По карточкам, иногда получали печенье, но мама выдавала нам только ломанные. Остальное продавала, чтобы дополнительно купить крупы, что-то ещё. Потому что мы постоянно плохо питались, не было еды в достатке. Помню, сломается печенюшка, мама даст нам с Валеркой. Я ела и думала, что когда у меня будет возможность, накуплю этого печенья и объемся. Тогда всё время хотелось кушать...
Училась я в 28-й школе. От союзников приходили посылки, и помню как-то мне выдали американское пальто, такое красненькое с белым воротничком, с маленькой меховой отделочкой, такое летнее. Я даже в нём сфотографировалась.

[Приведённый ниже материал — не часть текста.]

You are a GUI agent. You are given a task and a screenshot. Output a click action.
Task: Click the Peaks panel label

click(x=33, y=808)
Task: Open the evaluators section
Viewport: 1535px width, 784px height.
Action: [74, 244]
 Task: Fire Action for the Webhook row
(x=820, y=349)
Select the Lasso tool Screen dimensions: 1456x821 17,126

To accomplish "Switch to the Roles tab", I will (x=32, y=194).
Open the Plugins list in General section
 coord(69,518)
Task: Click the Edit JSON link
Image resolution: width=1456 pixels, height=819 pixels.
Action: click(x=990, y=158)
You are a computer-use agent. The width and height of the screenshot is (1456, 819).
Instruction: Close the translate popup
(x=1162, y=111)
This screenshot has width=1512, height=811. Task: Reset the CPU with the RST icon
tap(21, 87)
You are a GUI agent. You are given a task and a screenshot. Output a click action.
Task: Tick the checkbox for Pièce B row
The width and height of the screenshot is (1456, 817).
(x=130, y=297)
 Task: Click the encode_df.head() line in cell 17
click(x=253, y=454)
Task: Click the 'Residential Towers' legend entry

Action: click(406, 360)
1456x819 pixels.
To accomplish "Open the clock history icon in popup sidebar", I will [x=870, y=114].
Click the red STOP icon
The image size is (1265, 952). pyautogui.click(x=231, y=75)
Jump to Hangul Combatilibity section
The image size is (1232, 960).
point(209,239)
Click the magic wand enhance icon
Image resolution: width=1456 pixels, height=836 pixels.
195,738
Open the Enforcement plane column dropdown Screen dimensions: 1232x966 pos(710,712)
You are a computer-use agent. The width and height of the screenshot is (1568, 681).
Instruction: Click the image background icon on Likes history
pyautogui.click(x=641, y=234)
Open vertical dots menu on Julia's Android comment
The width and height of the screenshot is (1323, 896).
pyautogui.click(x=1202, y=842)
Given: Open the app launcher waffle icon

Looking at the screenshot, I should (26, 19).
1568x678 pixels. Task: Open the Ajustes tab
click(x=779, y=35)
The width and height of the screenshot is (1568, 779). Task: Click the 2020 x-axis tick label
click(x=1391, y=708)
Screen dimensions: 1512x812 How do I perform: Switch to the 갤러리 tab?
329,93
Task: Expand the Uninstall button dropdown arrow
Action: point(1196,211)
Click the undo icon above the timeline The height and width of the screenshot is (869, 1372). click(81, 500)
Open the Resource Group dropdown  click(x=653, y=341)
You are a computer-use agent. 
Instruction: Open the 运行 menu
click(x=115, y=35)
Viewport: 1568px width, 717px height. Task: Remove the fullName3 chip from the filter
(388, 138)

В санатории и в лесных школах я училась хорошо, а вернувшись в Ленинград, успеваемость падала. Ведь я почти ничего не видела. Меня сажали на первую парту, но это не помогало. Мы тогда не знали, что есть специализированная школа по зрению. Но медицина тогда была очень хорошая. Я лежала во многих больницах, так везде чистота, персонал очень хороший, внимательный: врачи и сёстры, нянечки. В Озерках работала лесная школа. В санаториях, в Вырице, куда десять лет ездила каждый год. Я ведь дома почти не жила, всё по санаториям и больницам. Да потом и у мамы семья разрослась. Мама ведь у нас была очень интересная женщина. За ней и в Куйбышеве один мужчина ухаживал. Вернувшись, она встретила человека, который, в молодости за ней ухаживал, ещё до замужества. Они сошлись, и у нас родилась ещё одна сестра, на десять лет меня моложе.